Felicia Abban: Behind the Scenes
In our latest series – Female Pioneers – we look at female artists from Africa who have made major contributions to art on the continent. This time we reflect on the work of Ghanaian photographer Felicia Abban. In the 1950s she started as her father’s apprentice in a seaside town in the Western Region of Ghana. She would, however, go on to become one of the continent’s most respected photo artists of her day – on the payroll of Kwame Nkrumah and a detailed analyst of her country’s transformation.
17. April 2019
Here is a story:
There was once a man who lived in a small house, in a small neighborhood, with all his family and friends, and neighbors living in other small houses nearby. Every day he would walk through his neighborhood, along the small paths and short alleyways that separated one house’s clay walls from another’s, smoking his jot. When the children in the area saw him they would squeal: “Papa Puff Puff is coming! Papa Puff Puff is coming!” And he would respond by blowing billows of smoke – to their dismay and delight. One day he died. But because he loved his cigarettes so much, at his funeral his friends, family, and neighbors decided to place one jot in his mouth and another between the index and middle fingers of his right hand. They put him to rest in his most comfortable night clothes.
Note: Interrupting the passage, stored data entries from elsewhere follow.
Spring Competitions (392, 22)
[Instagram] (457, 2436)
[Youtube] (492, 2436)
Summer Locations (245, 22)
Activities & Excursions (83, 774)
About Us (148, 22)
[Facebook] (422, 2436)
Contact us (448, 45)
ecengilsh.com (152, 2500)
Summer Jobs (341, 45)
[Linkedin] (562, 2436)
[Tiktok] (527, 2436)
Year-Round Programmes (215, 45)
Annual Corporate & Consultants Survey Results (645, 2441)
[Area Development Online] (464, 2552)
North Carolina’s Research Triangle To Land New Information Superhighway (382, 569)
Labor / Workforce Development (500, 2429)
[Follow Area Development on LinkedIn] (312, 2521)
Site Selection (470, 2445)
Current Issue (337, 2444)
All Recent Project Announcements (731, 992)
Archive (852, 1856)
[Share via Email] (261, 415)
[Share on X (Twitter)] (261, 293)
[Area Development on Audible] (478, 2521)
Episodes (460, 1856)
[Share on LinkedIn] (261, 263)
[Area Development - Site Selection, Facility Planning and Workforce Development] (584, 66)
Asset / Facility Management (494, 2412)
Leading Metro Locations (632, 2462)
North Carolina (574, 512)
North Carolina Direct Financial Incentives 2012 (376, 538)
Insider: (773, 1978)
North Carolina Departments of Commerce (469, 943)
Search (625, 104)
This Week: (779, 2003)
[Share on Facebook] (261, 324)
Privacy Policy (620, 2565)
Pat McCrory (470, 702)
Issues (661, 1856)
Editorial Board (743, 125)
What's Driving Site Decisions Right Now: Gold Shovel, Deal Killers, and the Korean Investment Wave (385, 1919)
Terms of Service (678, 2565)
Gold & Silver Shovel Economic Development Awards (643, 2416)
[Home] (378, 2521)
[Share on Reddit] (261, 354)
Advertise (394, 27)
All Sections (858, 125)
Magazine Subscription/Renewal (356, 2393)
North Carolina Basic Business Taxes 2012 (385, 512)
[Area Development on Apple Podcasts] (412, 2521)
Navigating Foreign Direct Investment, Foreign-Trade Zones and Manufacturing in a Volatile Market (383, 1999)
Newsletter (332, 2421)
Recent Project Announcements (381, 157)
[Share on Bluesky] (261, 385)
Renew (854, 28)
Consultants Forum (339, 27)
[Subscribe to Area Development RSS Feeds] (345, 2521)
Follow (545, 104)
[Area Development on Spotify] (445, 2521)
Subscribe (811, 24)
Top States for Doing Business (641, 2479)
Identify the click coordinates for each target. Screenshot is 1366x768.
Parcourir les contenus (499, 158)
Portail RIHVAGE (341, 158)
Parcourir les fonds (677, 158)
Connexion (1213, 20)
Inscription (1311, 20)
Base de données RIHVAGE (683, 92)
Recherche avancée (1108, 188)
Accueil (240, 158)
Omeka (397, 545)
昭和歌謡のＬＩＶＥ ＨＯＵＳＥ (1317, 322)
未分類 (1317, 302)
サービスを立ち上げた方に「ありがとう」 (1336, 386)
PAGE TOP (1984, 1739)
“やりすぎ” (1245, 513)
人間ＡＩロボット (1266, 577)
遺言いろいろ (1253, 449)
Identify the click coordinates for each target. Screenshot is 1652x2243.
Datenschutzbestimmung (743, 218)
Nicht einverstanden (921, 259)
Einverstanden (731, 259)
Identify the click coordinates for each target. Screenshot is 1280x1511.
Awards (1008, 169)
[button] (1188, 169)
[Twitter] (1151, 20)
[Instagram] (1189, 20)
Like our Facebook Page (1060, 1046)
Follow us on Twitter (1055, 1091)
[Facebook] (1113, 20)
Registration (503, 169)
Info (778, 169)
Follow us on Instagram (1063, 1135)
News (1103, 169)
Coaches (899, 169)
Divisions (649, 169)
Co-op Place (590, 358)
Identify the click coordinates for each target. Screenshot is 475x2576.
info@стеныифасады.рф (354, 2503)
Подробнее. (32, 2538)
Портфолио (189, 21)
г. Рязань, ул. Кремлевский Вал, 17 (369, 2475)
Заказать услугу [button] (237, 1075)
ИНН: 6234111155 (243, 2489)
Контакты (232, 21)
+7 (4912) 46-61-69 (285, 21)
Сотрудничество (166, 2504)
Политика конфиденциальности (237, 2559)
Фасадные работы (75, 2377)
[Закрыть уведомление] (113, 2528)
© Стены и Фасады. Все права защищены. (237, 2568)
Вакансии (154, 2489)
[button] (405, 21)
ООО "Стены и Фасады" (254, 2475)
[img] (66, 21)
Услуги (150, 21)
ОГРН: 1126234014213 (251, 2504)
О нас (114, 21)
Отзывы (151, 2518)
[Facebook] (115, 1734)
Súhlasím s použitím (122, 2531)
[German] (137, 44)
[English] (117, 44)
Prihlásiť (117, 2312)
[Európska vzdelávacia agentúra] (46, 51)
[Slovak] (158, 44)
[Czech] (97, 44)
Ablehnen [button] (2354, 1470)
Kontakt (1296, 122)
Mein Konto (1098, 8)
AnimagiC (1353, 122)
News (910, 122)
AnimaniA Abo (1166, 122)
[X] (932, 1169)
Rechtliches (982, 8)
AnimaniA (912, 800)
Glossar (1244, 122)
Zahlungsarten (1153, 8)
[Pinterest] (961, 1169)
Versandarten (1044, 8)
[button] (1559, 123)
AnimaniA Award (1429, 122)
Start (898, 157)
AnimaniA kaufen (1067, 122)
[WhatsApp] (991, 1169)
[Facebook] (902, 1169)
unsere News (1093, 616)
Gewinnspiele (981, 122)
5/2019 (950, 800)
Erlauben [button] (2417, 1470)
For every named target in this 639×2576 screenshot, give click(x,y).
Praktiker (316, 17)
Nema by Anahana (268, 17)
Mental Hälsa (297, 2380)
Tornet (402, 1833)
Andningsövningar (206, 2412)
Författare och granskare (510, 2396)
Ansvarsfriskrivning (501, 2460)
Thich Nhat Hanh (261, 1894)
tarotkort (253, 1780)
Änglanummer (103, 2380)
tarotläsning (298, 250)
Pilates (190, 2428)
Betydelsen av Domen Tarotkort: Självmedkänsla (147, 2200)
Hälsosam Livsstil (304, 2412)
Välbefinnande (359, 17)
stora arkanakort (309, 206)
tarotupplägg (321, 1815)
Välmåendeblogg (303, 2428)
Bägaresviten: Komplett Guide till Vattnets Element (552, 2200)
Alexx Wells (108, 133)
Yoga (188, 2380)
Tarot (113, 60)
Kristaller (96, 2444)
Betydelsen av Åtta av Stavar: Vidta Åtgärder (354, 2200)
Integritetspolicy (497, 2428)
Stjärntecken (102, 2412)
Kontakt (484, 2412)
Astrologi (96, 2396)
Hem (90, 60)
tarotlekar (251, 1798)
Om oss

A loved one leaving with his loved things.
It might be known that Felicia Ansah Abban frequented her father’s photography studio as a child growing up in Sekondi-Takoradi, in Ghana’s Western Region where she was born in 1935. The eldest of six children, Abban became her father’s apprentice at the age of 14 and spent the next four years working under his meticulous and methodological eye before leaving her hometown for Accra at 18 as a newly married young woman.1
Within a few months she opened “Mrs. Felicia Abban’s Day and Night Quality Art Studio” in Jamestown, Accra, then the center of town. It was situated close to other studios, including J.K. Bruce Vanderpuije’s “Deo Gratias” and James Barnor’s “Ever Young Studio”.
During her early career, Abban also worked as a stringer for the Guinea Press Limited – the publishing house of President Kwame Nkrumah’s Conventions People’s Party – but kept her studio practice close to her heart. Her career spanned sixty years until she eventually stopped working in 2013 due to arthritis.2
Abban is widely known for her studio portraitures, particularly her self-portraits made ahead of a night out or a political event; taken, she says, as a way to promote her business. Additionally, through her self-styling, acute awareness and participation in the fashion trends of the day, her self-portraits resembled images in fashion magazines, or, in an even more contemporary context, style feeds on today’s social media.
Less documented are Abban’s outdoor everyday images which, unlike her already set studio, required some staging. Like her contemporaries, she captured images of the country at a turning point. Take, for instance, the image of a baby, sitting stern-faced against a wax-print background held up by a third party – the person’s foot can be seen poking out at the corner of the sheet of fabric. A second image shows a woman having her portrait taken against another wax-print fabric, also revealing the appendages of the fabric holders – a leg, chest and arm on one side, a hand on the other.3 The outside finds its way in.
Here is another story:
At a funeral, a group of mourners listen to a life retold by an orator. Nearly all of them face him; a few look into unoccupied space, two look at the body. This moment is captured like a scene from a play. But the actors have their backs to us, the audience. They are not performing for us, it rather feels like a rehearsal.
Like the image of the child and the image of the woman described above, these photographs give an insight – though perhaps unintentionally – to what happens backstage, breaking down the fourth wall that seeks to portray an ideal scene, as can be seen in many of Abban’s self-styled studio portraits. Here, instead, we are reminded of the construction that takes place before the stage is set, the camera positioned and the shutter clicked.
Indeed, during her career Abban became the go-to touch-up artist for post-production services, with detailed precision adding color and accents here and there, in line with what was popular at the time. It is through this lens, in these moments of (post-)production between fantasy and reality, that I think of Felicia Abban’s studio portraits. In a realm where we can see that stories can be created and future lives can be imagined.
I think about Abban’s journey in this way: As a young woman from a seaside town trying to make her way in the cosmopolitan capital city. As a modern woman – in an industry dominated by men – cleverly positioning herself in soon-to-be-independent Ghana, working as a personal photographer to the president of the country for a number of years. And as one of the few women of her generation to be recognized in the field of photography, yet to have her contributions well-documented in scholarship.
Billie McTernan is a writer and editor. She is currently pursuing an MFA at the Department of Painting and Sculpture at Kwame Nkrumah University of Science and Technology in Kumasi, Ghana.
1. Dr Laurian R. Bowles, “Dress Politics and Framing Self In Ghana: The Studio photographs of Felicia Abban” in African Arts Volume 49, Number 4, Winter 2016 (pp. 49)
2. Ibid (pp. 48)
3. These images were on display at an exhibition at the ANO institute in Accra, 2017.